RFR: 8132510: Replace ThreadLocalStorage with compiler/language-based thread-local variables

Mon Nov 23 21:42:58 UTC 2015

On 23/11/2015 11:46 PM, Bertrand Delsart wrote:
> On 23/11/2015 13:27, David Holmes wrote:
>> Hi Bertrand,
>>
>> On 23/11/2015 8:14 PM, Bertrand Delsart wrote:
>>> Hi David,
>>>
>>> Overall looks good.
>>> Thanks for the #ifndef USE_LIBRARY_BASED_TLS_ONLY :-)
>>>
>>> One doubt, in case this has not been discussed before.
>>>
>>> I'm still catching up on x86_64 (after years of ARM assembly :-)) but it
>>> seems that there are some stack alignment constraints on runtime calls,
>>> at least for some x86_64 ABIs.
>>>
>>> Some of the x86 MacroAssembler::get_thread implementations had code to
>>> align the stack before calling pthread_getspecific. See for instance
>>> http://cr.openjdk.java.net/~dholmes/8132510/webrev.v6/src/os_cpu/linux_x86/vm/assembler_linux_x86.cpp.udiff.html
>>>
>>>
>>
>> Sorry I'm not that familiar with the MacroAssembler - is it this odd
>> fragment:
>>
>> -   push(r10);
>> -   // XXX
>> -   mov(r10, rsp);
>> -   andq(rsp, -16);
>> -   push(r10);
>>
>> I'm not at all clear what that is doing - and if it somehow changes the
>> alignment wouldn't something need to be fixed up when popping the
>> previous values ??
>>
>> To be honest I'm not even sure what an "unaligned stack" means.
>
> On some platforms, SP may have to be aligned on a 16 bytes boundary when
> calling another method.

Okay - that seems to be an x64 ABI requirement based on other code in 
MacroAssembler.

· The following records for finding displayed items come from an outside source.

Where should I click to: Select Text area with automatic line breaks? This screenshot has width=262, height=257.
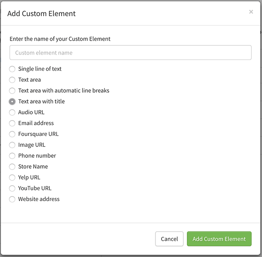(12, 90)
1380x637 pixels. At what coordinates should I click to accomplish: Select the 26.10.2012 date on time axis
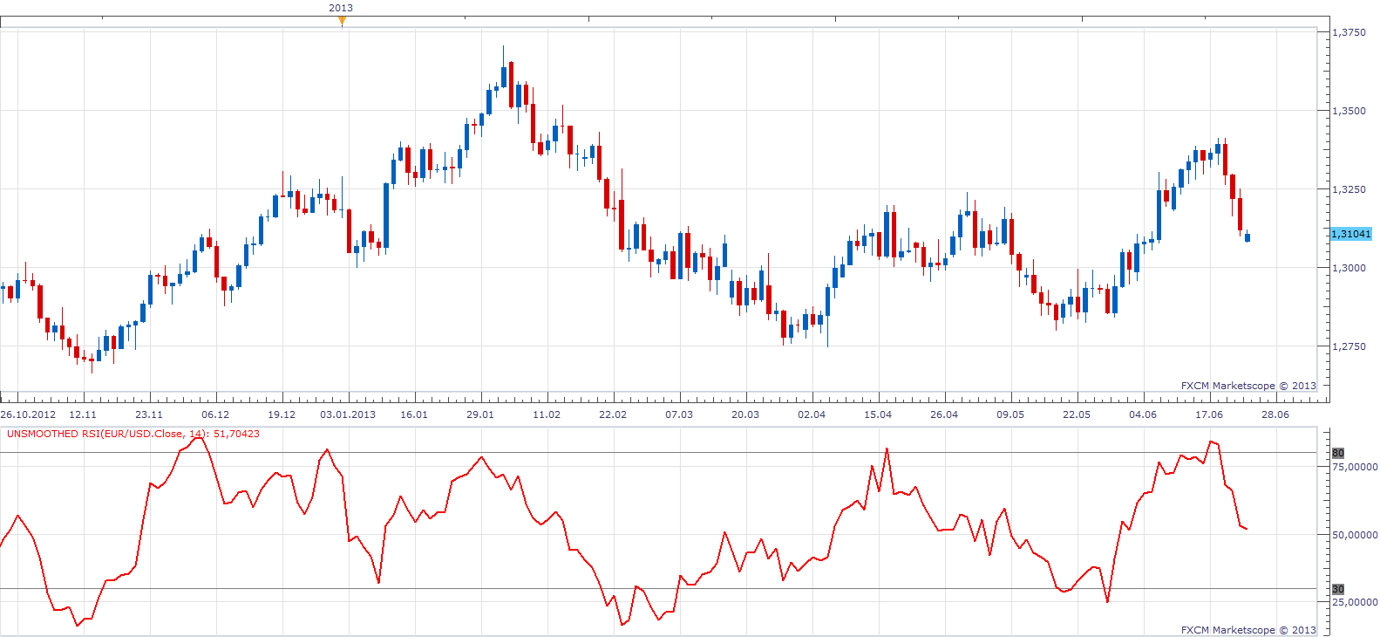coord(28,414)
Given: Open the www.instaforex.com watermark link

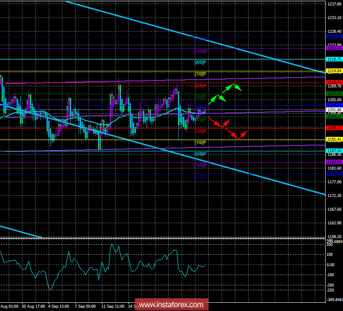Looking at the screenshot, I should pos(172,305).
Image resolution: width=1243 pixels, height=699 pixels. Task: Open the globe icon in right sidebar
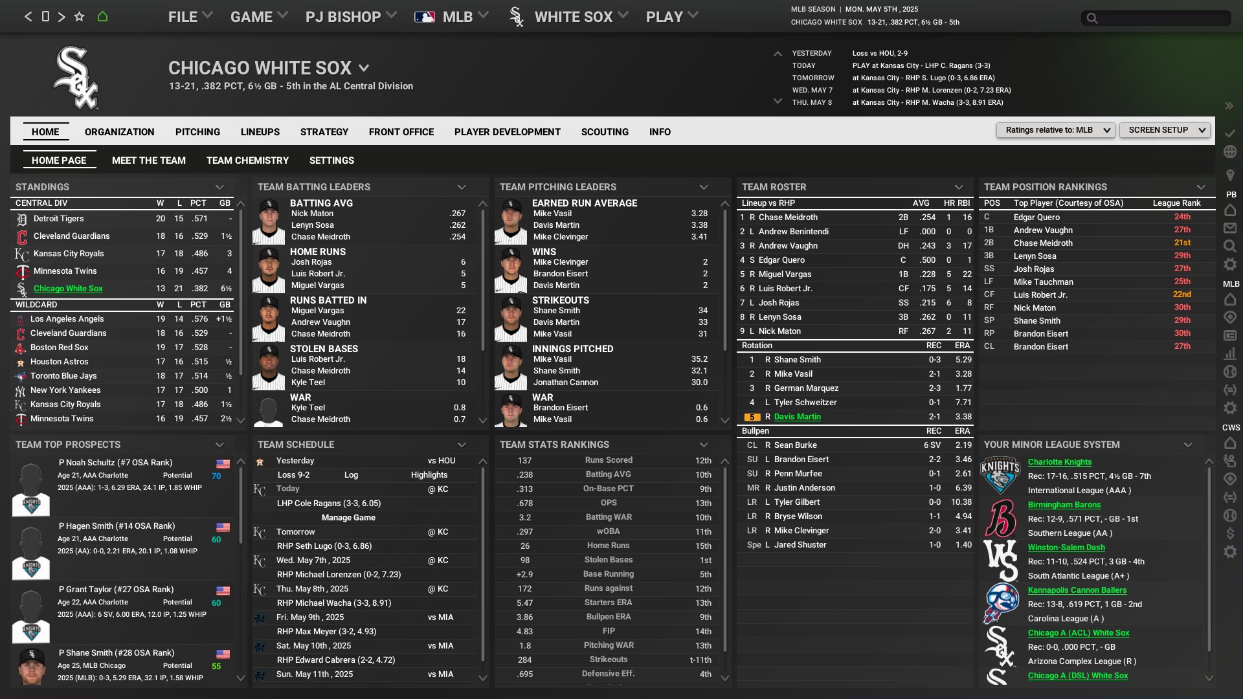1230,152
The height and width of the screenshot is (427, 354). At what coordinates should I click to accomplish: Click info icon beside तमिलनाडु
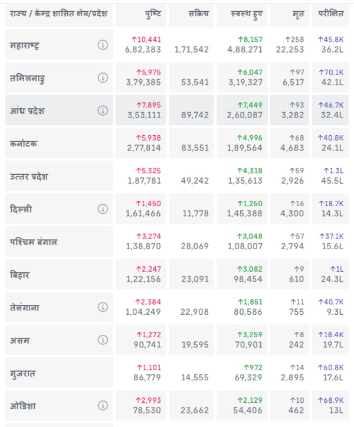(103, 78)
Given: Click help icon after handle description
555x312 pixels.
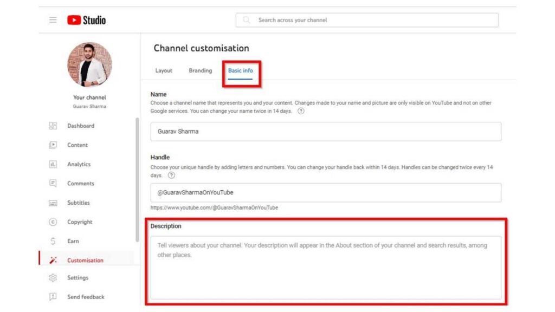Looking at the screenshot, I should click(172, 176).
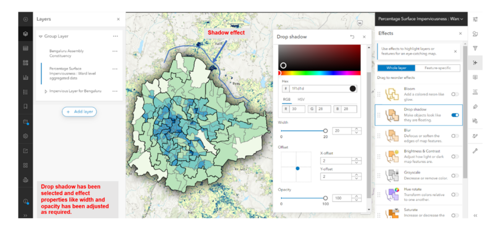Click the rainbow hue slider bar
Screen dimensions: 500x227
pyautogui.click(x=319, y=73)
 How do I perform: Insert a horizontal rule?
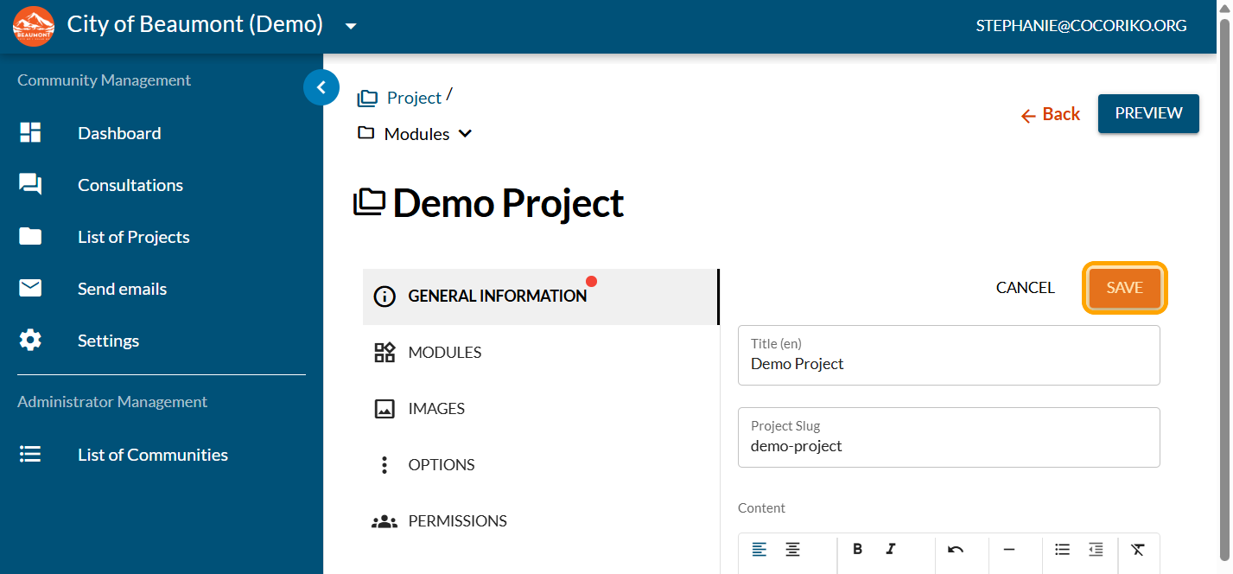coord(1008,550)
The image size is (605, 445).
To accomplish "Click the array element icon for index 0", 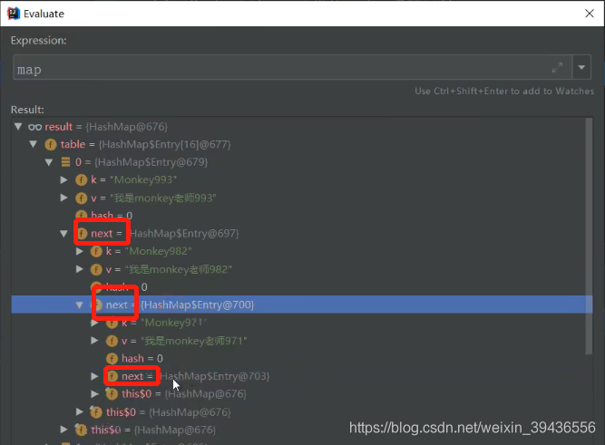I will tap(65, 162).
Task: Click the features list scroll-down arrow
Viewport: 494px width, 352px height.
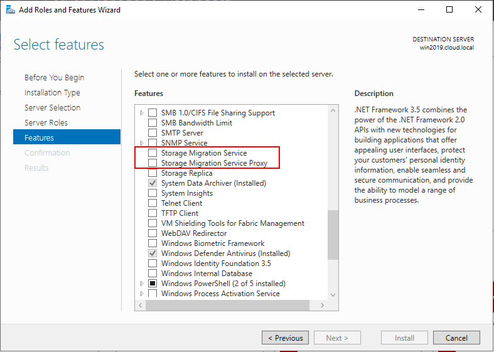Action: coord(333,294)
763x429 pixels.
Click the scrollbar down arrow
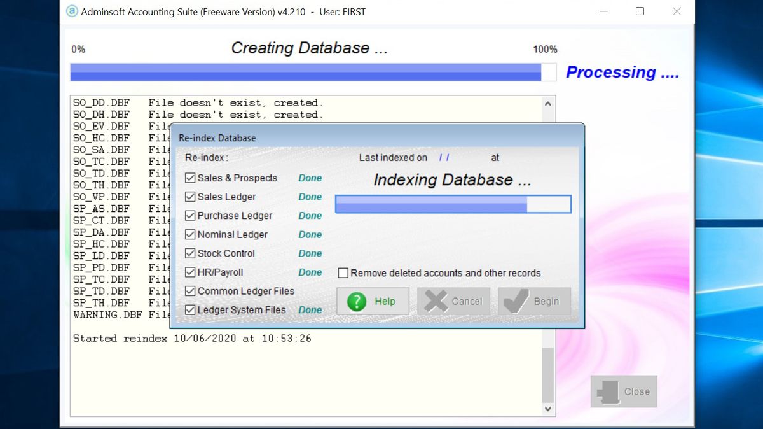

The reason it is missing in the Solaris code is because 
I already removed it in the earlier changes that were done on Solaris:

http://hg.openjdk.java.net/jdk9/hs-rt/hotspot/rev/d5b328043c10

and nobody picked it up. :(

That said, the absence of this code has not caused any problems so 
presumably we are normally aligned.

> After having pushed what needed to be saved, the code above rounds SP
> down and saves the old value. It will then also push r11, which results
> in the expected alignment.
>
> The conterpart, after the VM call, is the:
>   pop(r11);
>   pop(rsp);

I had assumed this extra manipulation was related to pushing the arg for 
the call.

>>> This alignment is no longer performed in the new (shared) implementation
>>> http://cr.openjdk.java.net/~dholmes/8132510/webrev.v6/src/cpu/x86/vm/macroAssembler_x86.cpp.udiff.html
>>>
>>>
>>>
>>>
>>> Now, Solaris was not performing the alignment and Windows has a separate
>>> path for x86_64. Did we really need the alignment for linux x86_64 and
>>> bsd_x86_64 ? Might it be needed for other ports ?
>>>
>>> IMHO, it might be safer to align the stack by default, knowing it should
>>> not be expensive since we call get_thread rarely for x86_64 (result is
>>> cached in r15). I'll let you see whether it is worth adding an ifdef so
>>> as to explicitly deactivate the alignment on some platforms
>>> (solaris_x86_64 ?)
>>
>> I don't have enough knowledge to even begin to comment on this. I will
>> have to rely on our x86_64 macroassembler experts to explain the old
>> code and what the requirements are.
>
> OK. This means that the alignment was not removed purposefully.
>
> In that case, you must either keep the per platform code x86_64 (since
> it was not identical for all platforms) or use the safest version, with
> the additional
>
>     // XXX
>     mov(r10, rsp);
>     andq(rsp, -16);
>     push(r10);
>
> before the push(r11) and with the
>
>     pop(rsp);
>
> after the pop(r11). It should work on all x86_64 platforms.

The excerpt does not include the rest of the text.